Today we looked at the first rough cut of the dramatizations: wonderful material. The three professional actors match the characters, the lighting is well-done, and the script really captures the key points of Father General's letter. This afternoon I met Matthew Ferraro,the composer of the sound track and one of the three hymns specially commissioned for the jubilee. He wanted to see the rough cut and some of the documentary footage, and he brought a recording of one of the hymns, which I really wanted to hear. It was written and performed by Cristóbal Fones, a Jesuit musician from Argentina with a wonderful voice. His hymnn to Francis Xavier has passion and a feel of Latin rhythm accompanied by a single guitar.

Matthew is just back from two weeks in Spain. He made a retreat at Montserrat, where Ignatius began his pilgrimage, and also visited Loyola. He said that he wanted to get in touch with Ignatius' character by spending time in the land that shaped the Pilgrim.

Father Ignacio Echaniz served as Matthew's guide at Loyola. I remember the tall Basque Jesuit fondly from my first years in Rome when he lived in the same community with me. One evening Ignacio led Matthew down to the basilica to play the organ, but they ran into Marie Carmen, the regular organist whom Ignacio was afraid would not allow a stranger from another country to touch the church's prized 16th-century organ. Not surprisingly the two musicians formed an instant friendship, and Marie Carmen shooed Ignacio out of the church so she and Matthew could make music. Matthew played some examples of what he had been writing for his hymnn. It is a stately piece that builds as it moves to the conclusion; he will record it with a 45-person choir in London. But Marie Carmen was not satisfied with the volume he was producing, since the keyboard is slightly different from a modern one.
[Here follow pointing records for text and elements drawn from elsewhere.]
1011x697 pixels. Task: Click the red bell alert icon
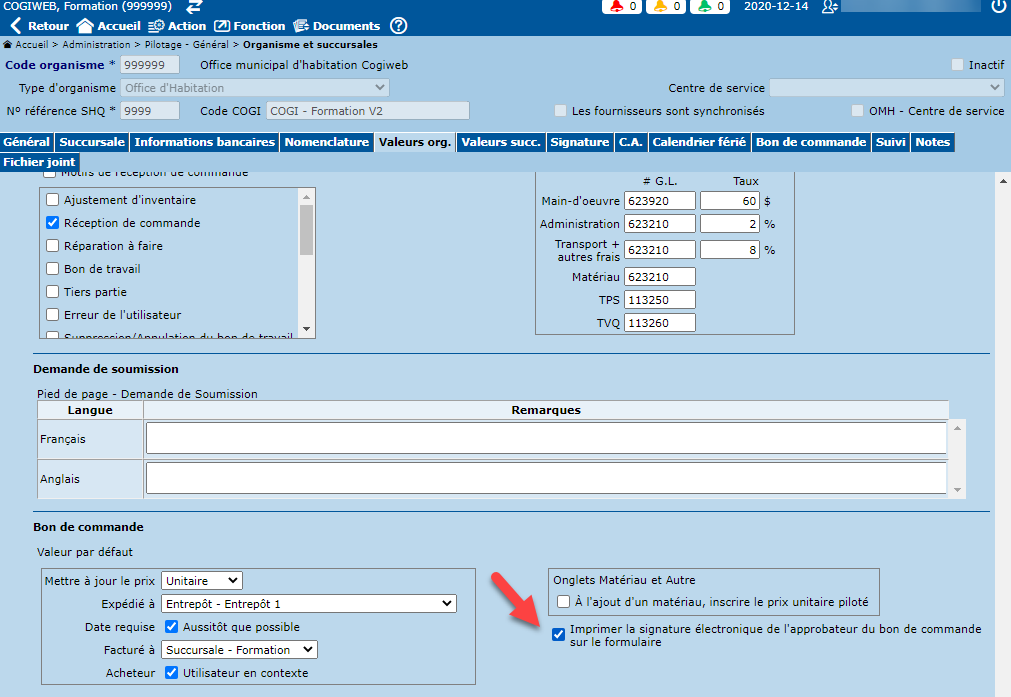(x=615, y=7)
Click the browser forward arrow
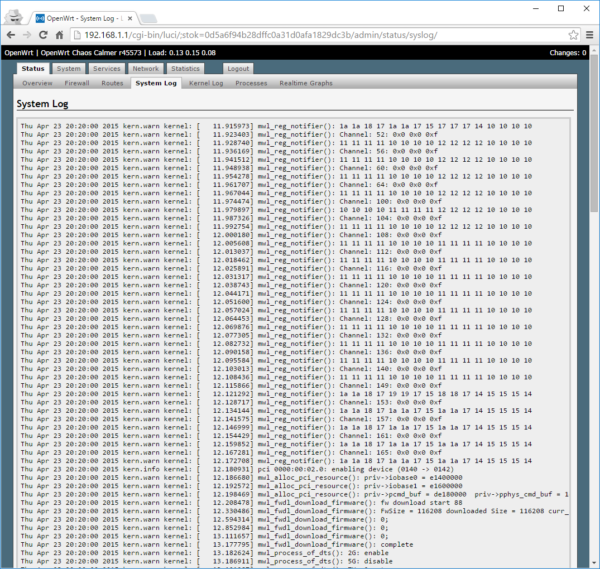Image resolution: width=600 pixels, height=569 pixels. pyautogui.click(x=37, y=34)
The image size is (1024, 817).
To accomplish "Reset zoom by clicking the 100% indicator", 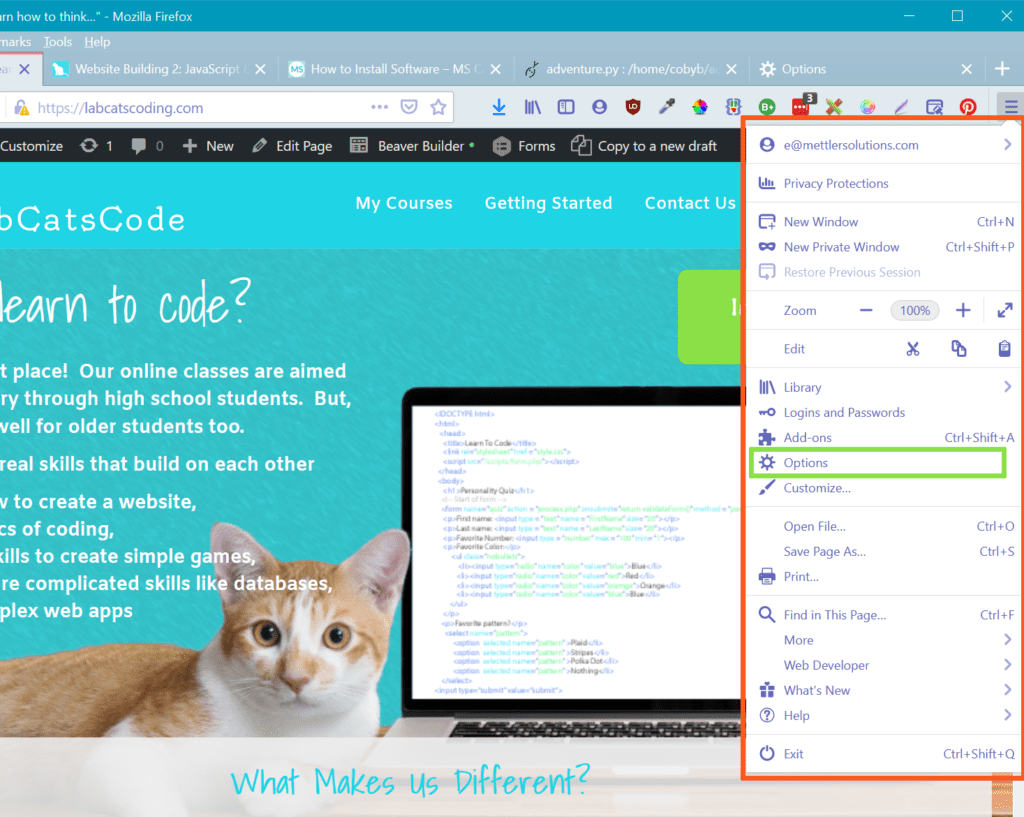I will coord(914,311).
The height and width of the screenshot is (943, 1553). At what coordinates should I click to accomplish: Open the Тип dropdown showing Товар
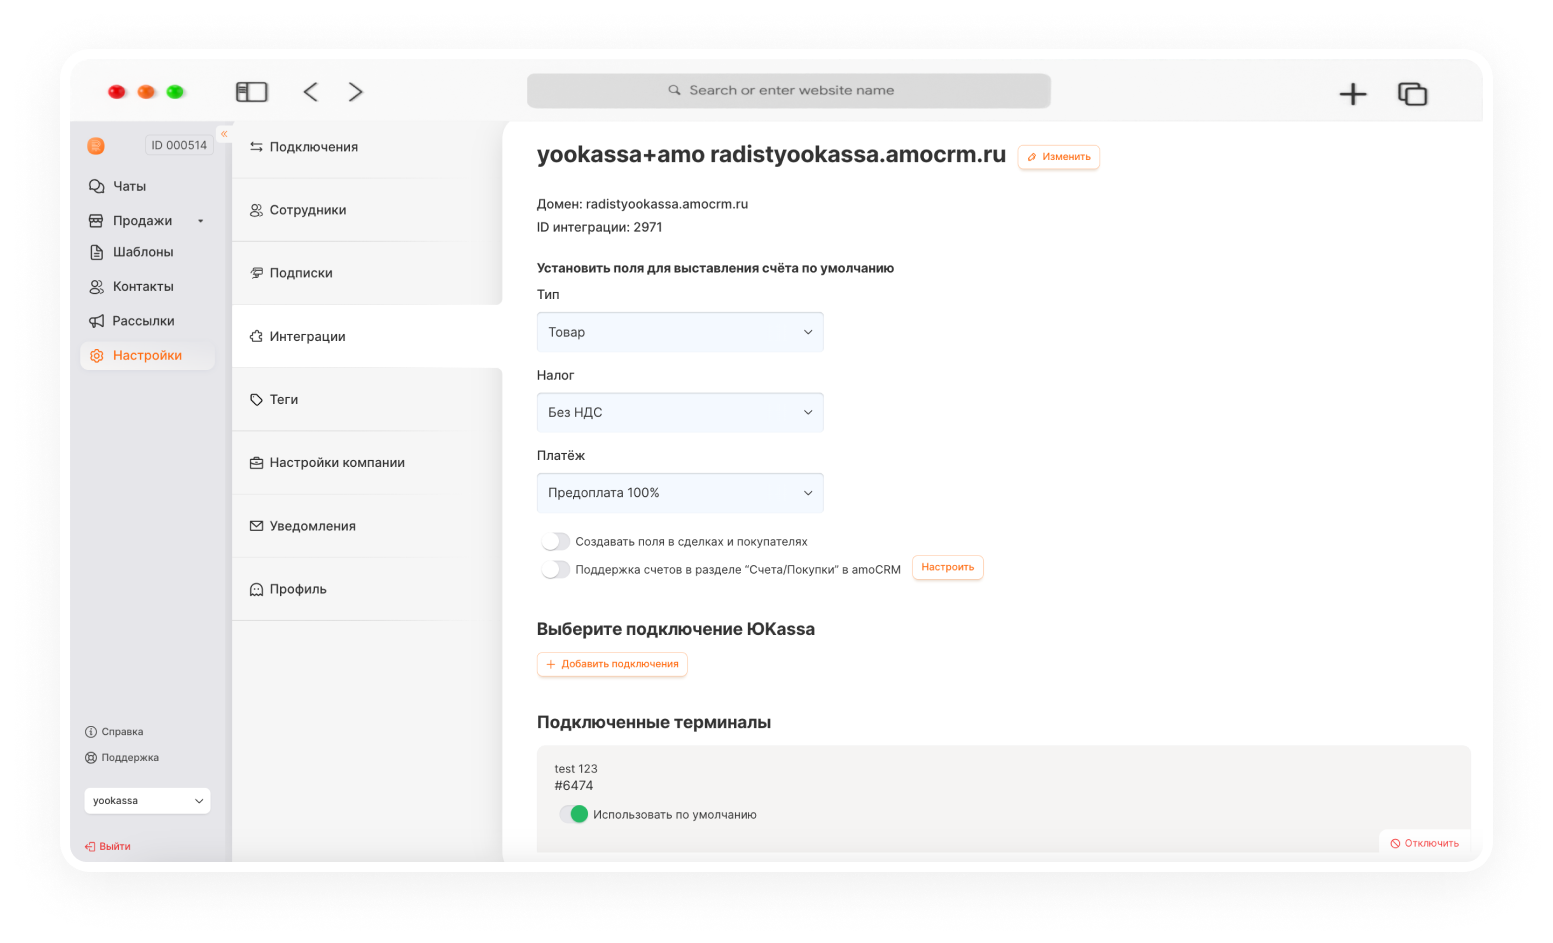(x=680, y=332)
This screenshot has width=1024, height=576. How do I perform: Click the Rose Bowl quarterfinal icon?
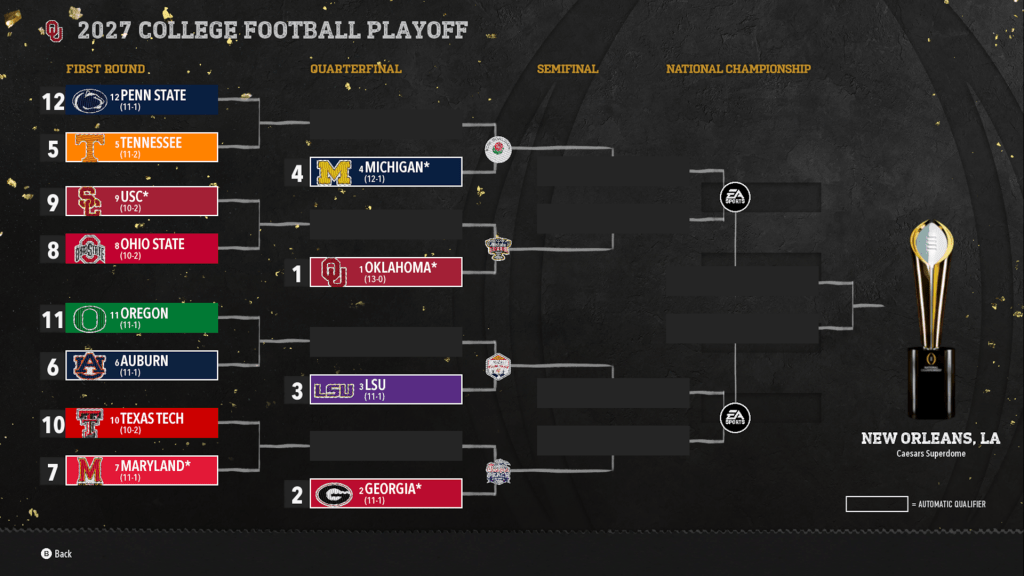click(497, 150)
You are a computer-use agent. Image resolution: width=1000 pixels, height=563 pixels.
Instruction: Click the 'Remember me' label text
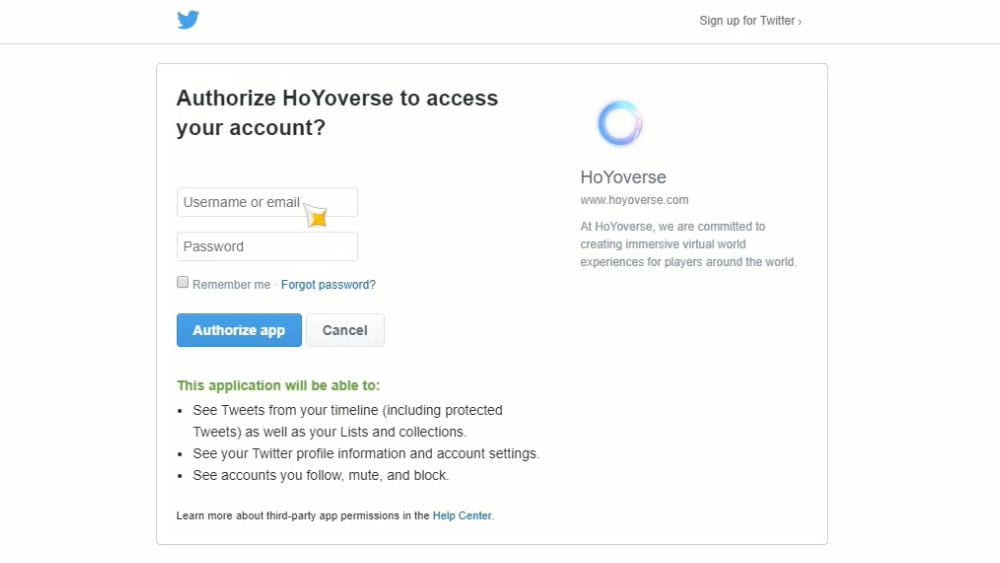click(231, 285)
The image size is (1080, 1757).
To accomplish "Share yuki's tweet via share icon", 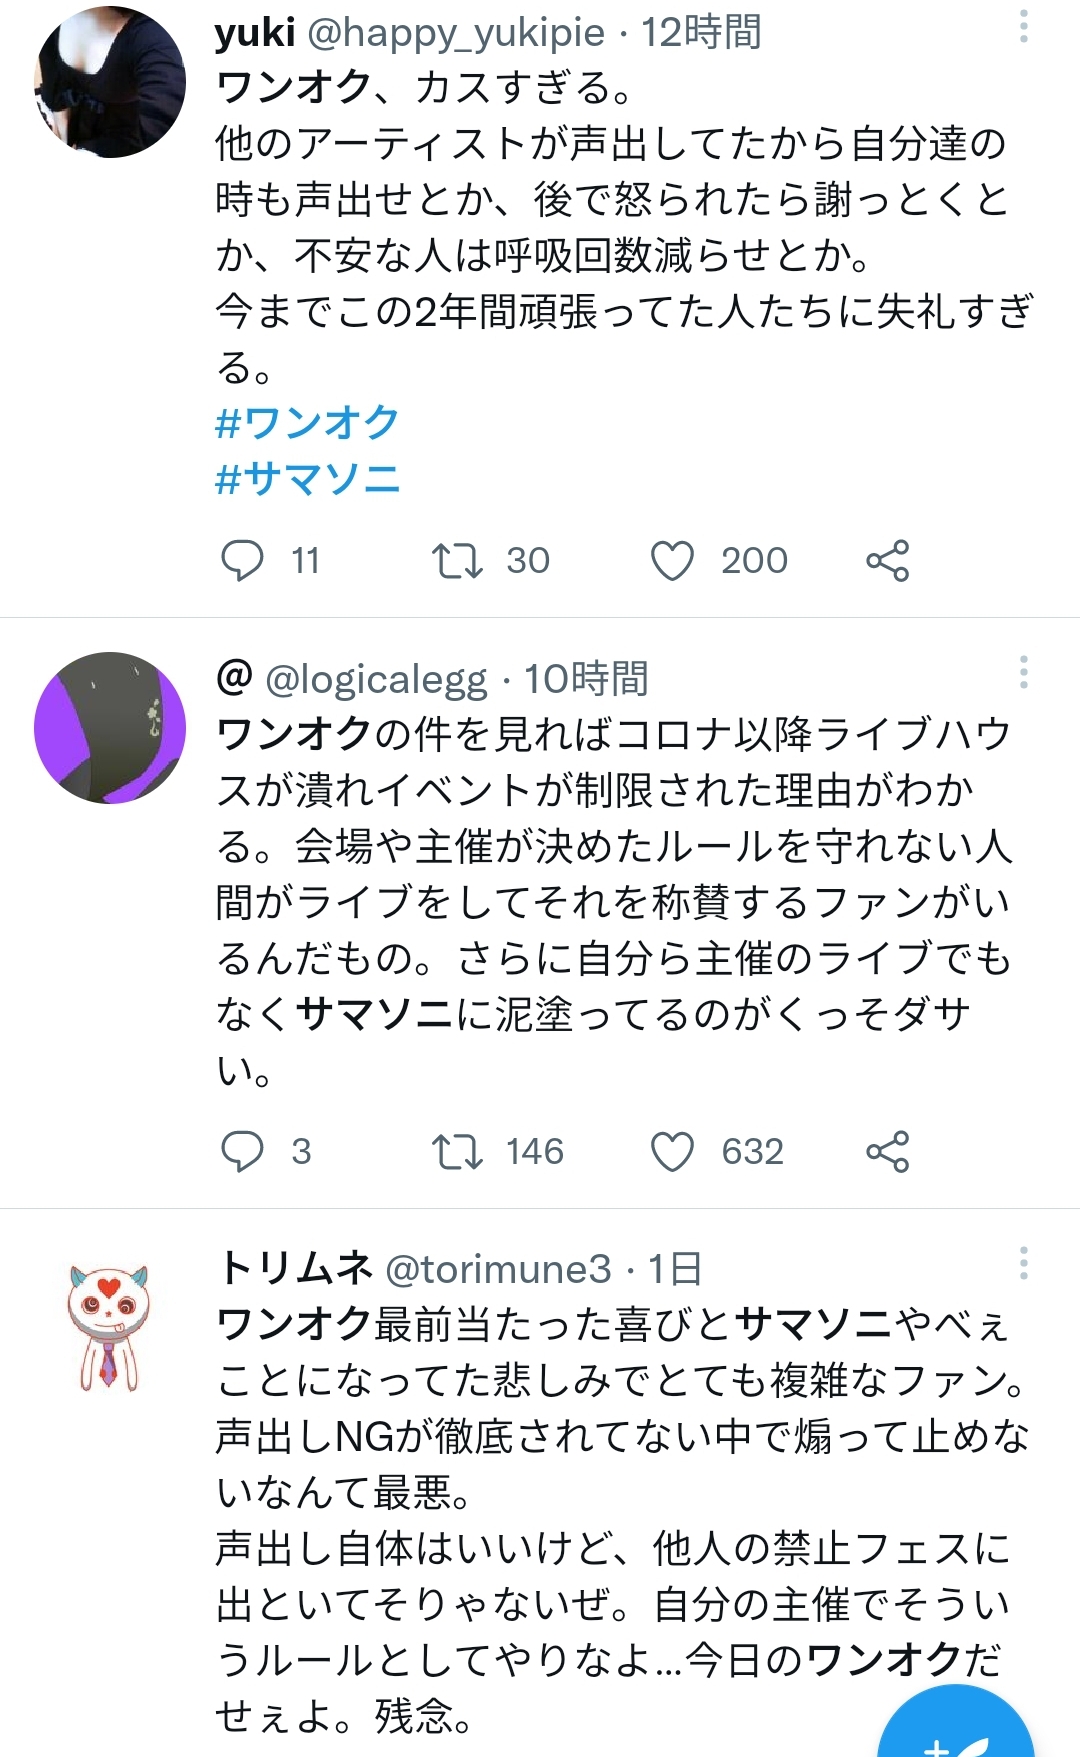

She kept running around behind him pulling out stops as he played and crying, "Grande, Grande!" (Louder, louder). Then she sat down and played some Bach. Matthew said she was as kinetic as she was tiny (not quite five feet tall, but incredibly energetic.) When she finished she threw her arms back with a fluorish, and then stared at him as if to say, "Well, what do you think?"

He thought she was pretty good. And so is Matthew, I think, and all of the people working on this project. I can't wait until its premiere this December on the feast of St. Francis.